Стало совсем темно. Матей почувствовал: слово „покой" сводит его с ума! Он был готов, не обращая внимание на тяжелый гипс, броситься по невидимой уже улочке, шарить по кустам, снова искать покой, будто это была исчезнувшая белая собачка… Белый цвет, в нем все… „Я теряю покой, оставляю его этому коротышке, я должен кричать!" Человечек отступил в сторону, возможно, желая отдалиться от режиссера. В глазах Матея отразилась звезда. Он не издал ни звука, но ему показалось, что он кричал, кричал и на нее… Тогда он услышал, что перед ним извиняются: „если я вас чем-то утомил…"
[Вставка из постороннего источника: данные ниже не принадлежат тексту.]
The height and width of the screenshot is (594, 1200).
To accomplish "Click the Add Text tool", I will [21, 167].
– Я ухожу, – сказал через некоторое время сапожник, – приду завтра к обеду. Не раньше, чтобы вам не мешать…
Его последний вопрос был очень смешной, он касался вещей: нет ли в доме лишних?
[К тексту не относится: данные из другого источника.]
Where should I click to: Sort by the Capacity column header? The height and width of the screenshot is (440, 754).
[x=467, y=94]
– Обстановка, – Матей содрогнулся от непонятного удовлетворения, – самая обыкновенная. Только необходимое – кровать, стол, стул.
(Удовлетворение, даже радость – просто беспричинные… В следующий момент понял: „Горжусь, что был бедняком!")
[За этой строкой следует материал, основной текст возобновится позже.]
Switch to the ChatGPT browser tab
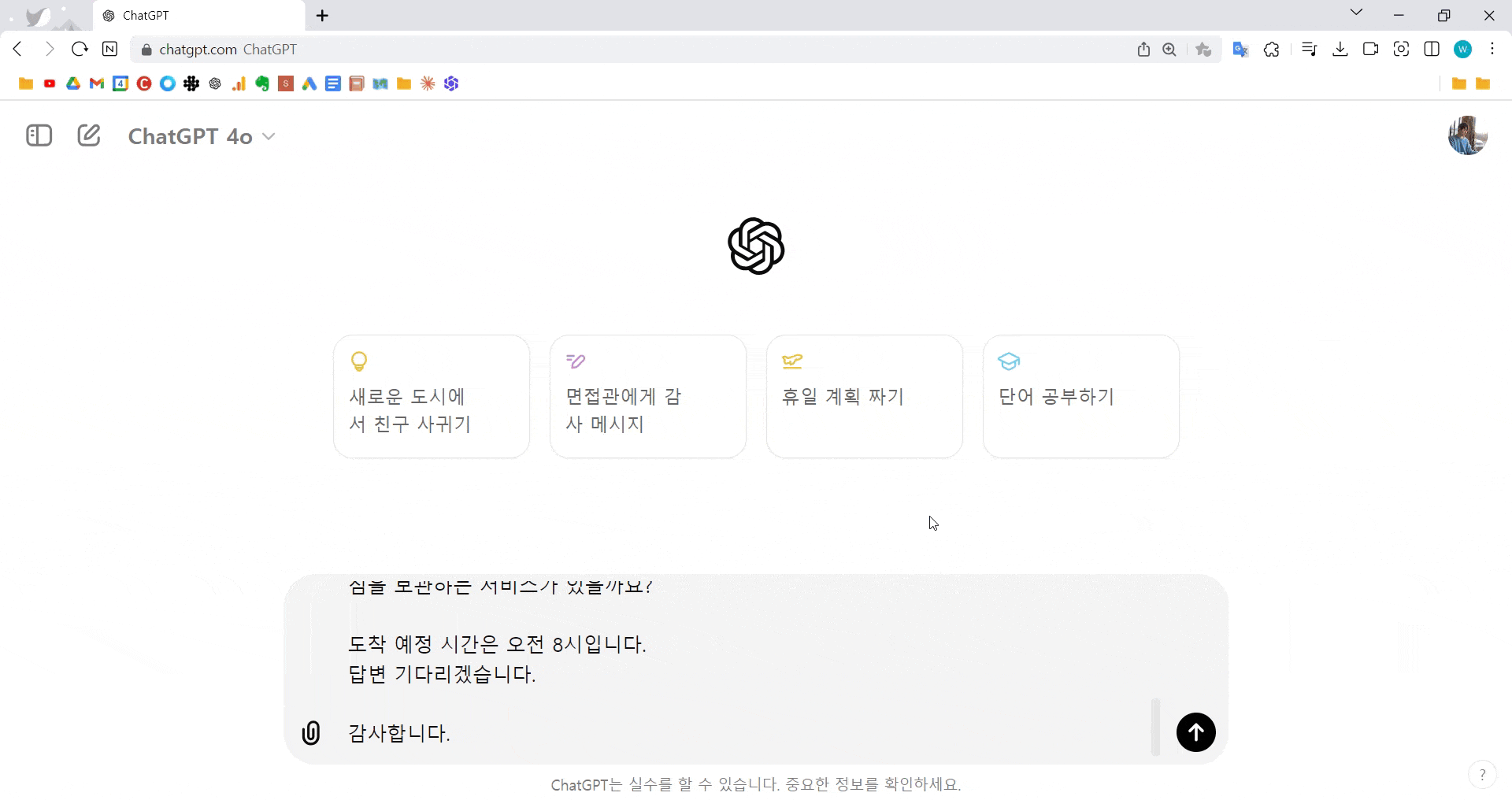 tap(197, 16)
– Хорошо бы мне сдали его, – сказал сапожник с искренней надеждой. – Ну, я действительно пошел. Как оправдать мое нахальство и болтливость?
Подал руку, сделал маленький, как и он сам, незаметный поклон. (Слова „хорошо бы", надежда мило светились вокруг его головы… как нимб.) Худенькая фигурка растаяла в темноте, а режиссер, усомнившийся в себе, испытал такое ощущение, будто разговаривал с переодетым лесным духом. Он смотрел ему вслед изумленным взглядом… Человечек пошел не в город, он продолжил свою прерванную прогулку! Но там, куда он пошел, была полная неизвестность, там, наверное, даже не было домов: „леса и пропасти одни скучают во мраке…" Лесной дух, лесной карлик. Кого же еще он напоминал? Ну конечно, похожее существо было нарисовано на спинке детской кроватки в его квартире (жена забрала эту кроватку), оно шло с торбой на плече через заколдованный, призрачный лес. И вот оно пришло, посланное его детьми… посмотреть, что случилось с их отцом…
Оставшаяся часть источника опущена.